05/02/2012 (B642) Témoignages des tortures et des traitements inhumains et dégradants, qu’a subis Farah Abadid Hildid dans les locaux du SDS. Appel de l’ARDHD pour identifier les tortureurs.

_____________________________ Note de l’ARDHD

Nous avons reçu deux photos récentes de Farah Abadid Hildid, qui témoignent des souffrances qu’il a endurées dans les locaux du SDS.

Nous renouvelons nos appels à toutes celles et tous ceux qui auraient des informations fiables sur l’identité des ravisseurs et des tortureurs, afin qu’ils nous les communiquent rapidement. Merci à l’avance.



Pour des personnes non averties, la perte d’une paire de lunettes peut apparaître comme un dégât mineur ! Eh bien non !

Il faut savoir que les opposants djiboutiens sont privés de toutes ressources par le régime : impossibilité d’avoir un emploi, une activité et donc des revenus …

Par ailleurs le corps médical a reçu des instructions pour refuser de délivrer des soins aux opposants et de leur remettre des ordonnances. Les opposants torturés n’ont plus aucun secours à attendre du corps médical.

A titre d’exemple, ce fut le cas avec le Docteur Bruno dell’acquila qui a refusé de délivrer un constat décrivant simplement les lésions qu’il a découvertes sur deux torturés dont Farah Abadid. Interrogé officiellement par le Conseil français de l’ordre des médecins et pour échapper à une mesure disciplinaire, le docteur Dell’Acquila s’est retranché derrière son appartenance à l’ordre des médecins djiboutiens nouvellement créé.

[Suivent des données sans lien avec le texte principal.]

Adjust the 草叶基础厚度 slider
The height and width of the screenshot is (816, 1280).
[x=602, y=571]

Ce qui laisse bien imaginer que la déontologie des médecins, comme c’est le cas pour le barreau de Djibouti, doit passer en dernier, après les ordres et les désirs d’un pouvoir sanguinaire qui asservit sa population, et dont ils deviennent les complices actifs.

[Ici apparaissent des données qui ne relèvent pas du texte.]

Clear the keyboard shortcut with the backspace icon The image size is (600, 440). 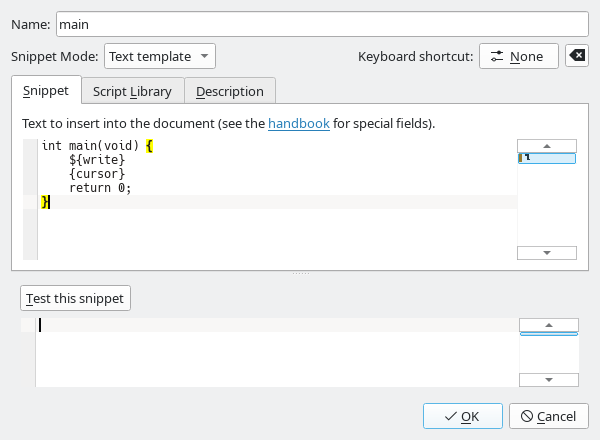(577, 56)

L’ARDHD conserve ce dossier et les échanges de lettre, concernant les manquements graves qui pourraient être reprochés, dans l’avenir, par la Justice au Docteur Dell’Acquila.

30/11/2011 (B632) Farah Abadid Hildid : « Même si je dois mourir, je continue le combat. De toutes les façons, je suis déjà mort … ». A écouter / télécharger une interview poignante que Farah nous a accordée ce mercredi matin.

Dans l’interview qu’il vient de nous accorder depuis le siège du Conseil des Droits de l’Homme, Farah Abadid Hildid confirme les soupçons de torture qu’il a subie dans les locaux du SRD et le refus de délivrer un certificat constatant les lésions dont il est victime par le médecin français Bruno Dell’Aquila.

Il exprime clairement sa volonté de continuer le combat sur place, sous les directives de l’UAD et il appelle la diaspora à se mobiliser et à diffuser les informations auprès de la communauté internationale. Les opposants à Djibouti ont besoin du soutien de leurs soeurs et frères à l’étranger pour que leur sacrifice soit utile.

C’est le moment, ajoute-t-il ! Il n’y a plus une minute à perdre.